Fall has fallen

Native Writes

I scraped my windshield Monday morning and I’m pretty sure I wasn’t alone.
Colorful leaves scatter on the ground and the crisp, cold air hints of winter, which isn’t due until Dec. 21.
Will it wail in early like a premature baby, delivering what it has and asking for extra care in return?
My neck told me there would likely be snow over the weekend, but Mother Nature seems to wait just a little bit longer. My neck has been predicting the change in weather since I was 13 and got bucked off a horse but it’s often inaccurate.
There’s no way snow will fall everywhere but my front yard, so I will just have to take what nature delivers. Playing in the snow at age six is far different than shoveling the walk after age 70.
It was gratifying to learn that Wolf Creek Ski Area has enough snow to open and, in fact was the first ski area in the nation to do so.
The San Luis Valley is ignored so often by the nation itself that nature once in a while makes sure we’re noticed.
We are often so brutally cold that Alamosa freezes sooner than Nome, Alaska even the chill in the air is no surprise. Bundling up is still only slightly necessary, so my heavy stuff rides around on the back seat of my car.
The crops are mostly in, though I see farmers watering what may be yet another hay or alfalfa cutting and I remember the days of my youth when artesian wells spewed their abundance into the air, creating ice sculptures on many farms.
Those days are gone. We are told to conserve water due to a dwindling aquifer and we will.
Ice “sculptures” may no longer be possible. It was warmer than usual in the Valley last winter, causing “old timers” like myself to talk about the winter it was more than 50 degrees below zero.
My hot water heater froze and I had three teen and near-teen boys at home who couldn’t get ready for school without hot water. I still have the huge aluminum kettle I used to heat water so faces could be washed and bodies swabbed. No one was happy, save the plumber who came to thaw things out and give tips to prevent it happening again.
TV news reports that huge groups of people have been without heat or hot water in the metro areas and I sympathize. Some of their problems are bad luck, while others are due to landlord negligence and still others are due to the fact that the people themselves don’t know how to make the best of what they have.

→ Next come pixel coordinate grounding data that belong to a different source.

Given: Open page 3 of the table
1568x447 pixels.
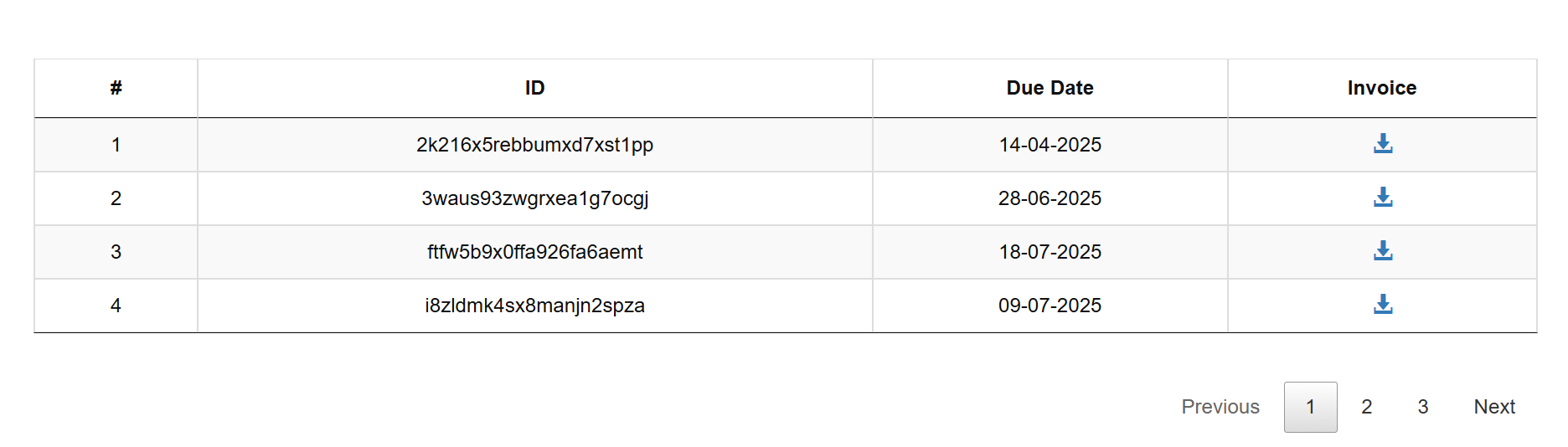Looking at the screenshot, I should pos(1422,407).
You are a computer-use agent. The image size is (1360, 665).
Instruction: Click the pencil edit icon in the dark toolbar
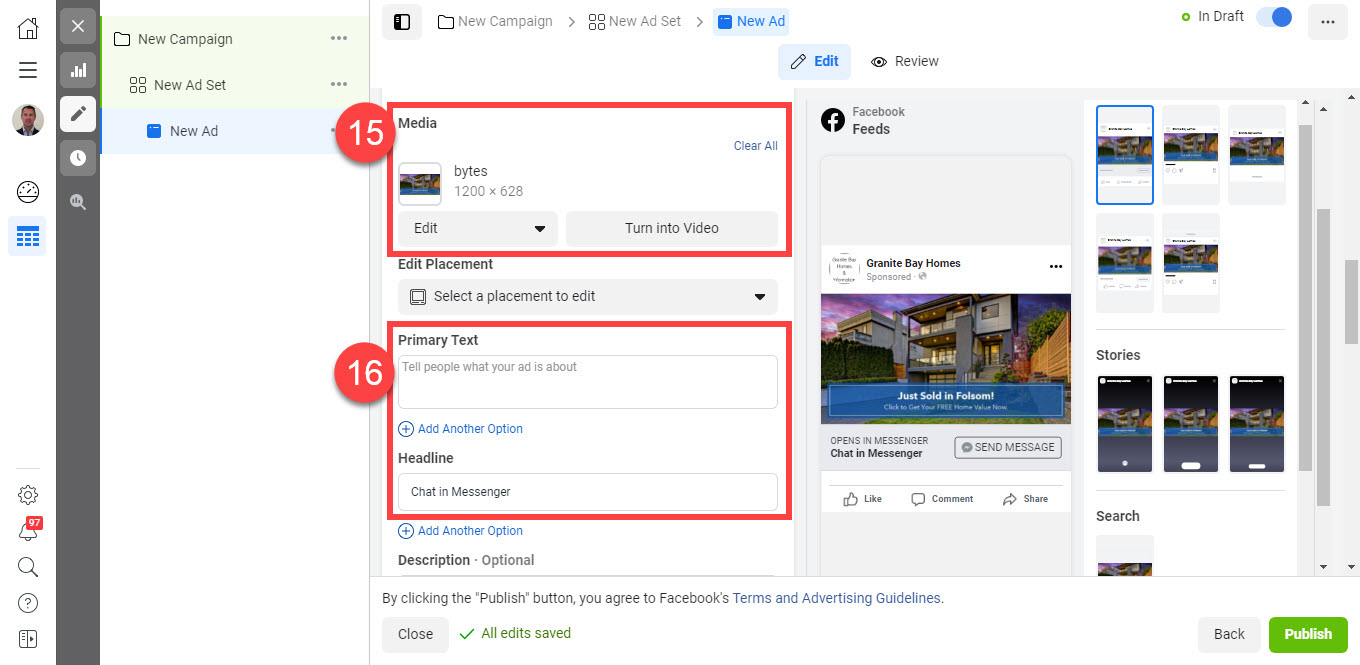77,114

My furnace and water heater roared into action Monday morning and I thought of my good fortune.
I have a pellet stove I don’t know how to light — it was in the home I moved into over near Trinidad State — but I am sure it will provide cozy warmth when we can get our act together.
Halloween decorations are being put up around town and the frost is on the pumpkin, so there is hope for another “normal” fall.
Whenever someone asks where I am from, I proudly say, “the San Luis Valley of Colorado. Thank you for asking.”